> **The task**:
Each record that follows should be reproduced in full, character for character.

= Beginning of Section =

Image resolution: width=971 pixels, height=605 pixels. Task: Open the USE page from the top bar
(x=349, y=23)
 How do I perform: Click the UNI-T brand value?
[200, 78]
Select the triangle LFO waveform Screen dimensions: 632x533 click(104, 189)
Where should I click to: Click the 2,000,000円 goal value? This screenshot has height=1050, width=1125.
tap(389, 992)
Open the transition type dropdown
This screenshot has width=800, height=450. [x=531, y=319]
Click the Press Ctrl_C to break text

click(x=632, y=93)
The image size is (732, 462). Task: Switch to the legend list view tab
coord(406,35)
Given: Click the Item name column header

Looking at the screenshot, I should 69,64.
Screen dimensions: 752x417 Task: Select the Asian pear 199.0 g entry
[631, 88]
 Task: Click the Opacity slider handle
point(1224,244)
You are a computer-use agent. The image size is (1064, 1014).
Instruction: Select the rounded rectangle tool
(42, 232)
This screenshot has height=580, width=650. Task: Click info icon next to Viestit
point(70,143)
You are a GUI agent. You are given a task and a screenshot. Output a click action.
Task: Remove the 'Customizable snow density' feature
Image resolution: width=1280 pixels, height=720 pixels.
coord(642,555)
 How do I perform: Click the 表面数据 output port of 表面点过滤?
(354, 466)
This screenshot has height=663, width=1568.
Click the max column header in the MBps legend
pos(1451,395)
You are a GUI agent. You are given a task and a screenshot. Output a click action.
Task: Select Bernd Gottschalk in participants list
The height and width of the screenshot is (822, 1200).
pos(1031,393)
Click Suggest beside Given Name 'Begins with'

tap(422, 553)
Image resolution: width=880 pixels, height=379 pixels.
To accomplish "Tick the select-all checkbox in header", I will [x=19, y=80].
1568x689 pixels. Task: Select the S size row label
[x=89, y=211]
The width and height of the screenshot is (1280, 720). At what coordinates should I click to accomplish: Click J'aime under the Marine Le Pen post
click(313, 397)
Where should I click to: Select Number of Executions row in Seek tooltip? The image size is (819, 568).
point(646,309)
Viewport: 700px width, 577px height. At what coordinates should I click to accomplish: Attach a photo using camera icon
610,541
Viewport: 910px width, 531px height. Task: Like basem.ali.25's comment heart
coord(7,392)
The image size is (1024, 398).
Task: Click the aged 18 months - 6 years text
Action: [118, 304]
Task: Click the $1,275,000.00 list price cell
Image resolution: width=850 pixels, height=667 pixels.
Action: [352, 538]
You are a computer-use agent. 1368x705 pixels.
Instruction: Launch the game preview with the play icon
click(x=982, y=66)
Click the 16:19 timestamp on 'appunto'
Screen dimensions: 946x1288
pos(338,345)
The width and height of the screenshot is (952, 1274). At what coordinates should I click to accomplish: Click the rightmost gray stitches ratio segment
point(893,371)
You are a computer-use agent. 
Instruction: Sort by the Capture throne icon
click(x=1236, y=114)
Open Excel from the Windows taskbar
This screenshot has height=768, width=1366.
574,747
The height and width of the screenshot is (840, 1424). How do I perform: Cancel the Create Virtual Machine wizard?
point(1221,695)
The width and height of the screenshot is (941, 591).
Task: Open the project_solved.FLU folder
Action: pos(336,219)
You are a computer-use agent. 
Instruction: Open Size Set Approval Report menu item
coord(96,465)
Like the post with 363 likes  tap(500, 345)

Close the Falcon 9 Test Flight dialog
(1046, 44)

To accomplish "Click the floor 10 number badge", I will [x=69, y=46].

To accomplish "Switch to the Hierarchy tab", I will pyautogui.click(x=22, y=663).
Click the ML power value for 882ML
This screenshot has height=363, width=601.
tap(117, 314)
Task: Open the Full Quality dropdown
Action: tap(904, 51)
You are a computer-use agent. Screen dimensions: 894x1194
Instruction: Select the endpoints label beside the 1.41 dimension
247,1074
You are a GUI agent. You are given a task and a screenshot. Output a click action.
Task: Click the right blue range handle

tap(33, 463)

= End of Section =

> **Answer to this problem**:
Image resolution: width=971 pixels, height=605 pixels. Task: Open the USE page from the top bar
(x=349, y=23)
 How do I perform: Click the UNI-T brand value?
[200, 78]
Select the triangle LFO waveform Screen dimensions: 632x533 click(104, 189)
Where should I click to: Click the 2,000,000円 goal value? This screenshot has height=1050, width=1125.
tap(389, 992)
Open the transition type dropdown
This screenshot has width=800, height=450. [x=531, y=319]
Click the Press Ctrl_C to break text

click(x=632, y=93)
The image size is (732, 462). Task: Switch to the legend list view tab
coord(406,35)
Given: Click the Item name column header

Looking at the screenshot, I should 69,64.
Screen dimensions: 752x417 Task: Select the Asian pear 199.0 g entry
[631, 88]
 Task: Click the Opacity slider handle
point(1224,244)
You are a computer-use agent. The image size is (1064, 1014).
Instruction: Select the rounded rectangle tool
(42, 232)
This screenshot has height=580, width=650. Task: Click info icon next to Viestit
point(70,143)
You are a GUI agent. You are given a task and a screenshot. Output a click action.
Task: Remove the 'Customizable snow density' feature
Image resolution: width=1280 pixels, height=720 pixels.
coord(642,555)
 How do I perform: Click the 表面数据 output port of 表面点过滤?
(354, 466)
This screenshot has height=663, width=1568.
Click the max column header in the MBps legend
pos(1451,395)
You are a GUI agent. You are given a task and a screenshot. Output a click action.
Task: Select Bernd Gottschalk in participants list
The height and width of the screenshot is (822, 1200).
pos(1031,393)
Click Suggest beside Given Name 'Begins with'

tap(422, 553)
Image resolution: width=880 pixels, height=379 pixels.
To accomplish "Tick the select-all checkbox in header", I will [x=19, y=80].
1568x689 pixels. Task: Select the S size row label
[x=89, y=211]
The width and height of the screenshot is (1280, 720). At what coordinates should I click to accomplish: Click J'aime under the Marine Le Pen post
click(313, 397)
Where should I click to: Select Number of Executions row in Seek tooltip? The image size is (819, 568).
point(646,309)
Viewport: 700px width, 577px height. At what coordinates should I click to accomplish: Attach a photo using camera icon
610,541
Viewport: 910px width, 531px height. Task: Like basem.ali.25's comment heart
coord(7,392)
The image size is (1024, 398).
Task: Click the aged 18 months - 6 years text
Action: [118, 304]
Task: Click the $1,275,000.00 list price cell
Image resolution: width=850 pixels, height=667 pixels.
Action: [352, 538]
You are a computer-use agent. 1368x705 pixels.
Instruction: Launch the game preview with the play icon
click(x=982, y=66)
Click the 16:19 timestamp on 'appunto'
Screen dimensions: 946x1288
pos(338,345)
The width and height of the screenshot is (952, 1274). At what coordinates should I click to accomplish: Click the rightmost gray stitches ratio segment
point(893,371)
You are a computer-use agent. 
Instruction: Sort by the Capture throne icon
click(x=1236, y=114)
Open Excel from the Windows taskbar
This screenshot has height=768, width=1366.
574,747
The height and width of the screenshot is (840, 1424). How do I perform: Cancel the Create Virtual Machine wizard?
point(1221,695)
The width and height of the screenshot is (941, 591).
Task: Open the project_solved.FLU folder
Action: pos(336,219)
You are a computer-use agent. 
Instruction: Open Size Set Approval Report menu item
coord(96,465)
Like the post with 363 likes  tap(500, 345)

Close the Falcon 9 Test Flight dialog
(1046, 44)

To accomplish "Click the floor 10 number badge", I will [x=69, y=46].

To accomplish "Switch to the Hierarchy tab", I will pyautogui.click(x=22, y=663).
Click the ML power value for 882ML
This screenshot has height=363, width=601.
tap(117, 314)
Task: Open the Full Quality dropdown
Action: tap(904, 51)
You are a computer-use agent. Screen dimensions: 894x1194
Instruction: Select the endpoints label beside the 1.41 dimension
247,1074
You are a GUI agent. You are given a task and a screenshot. Output a click action.
Task: Click the right blue range handle

tap(33, 463)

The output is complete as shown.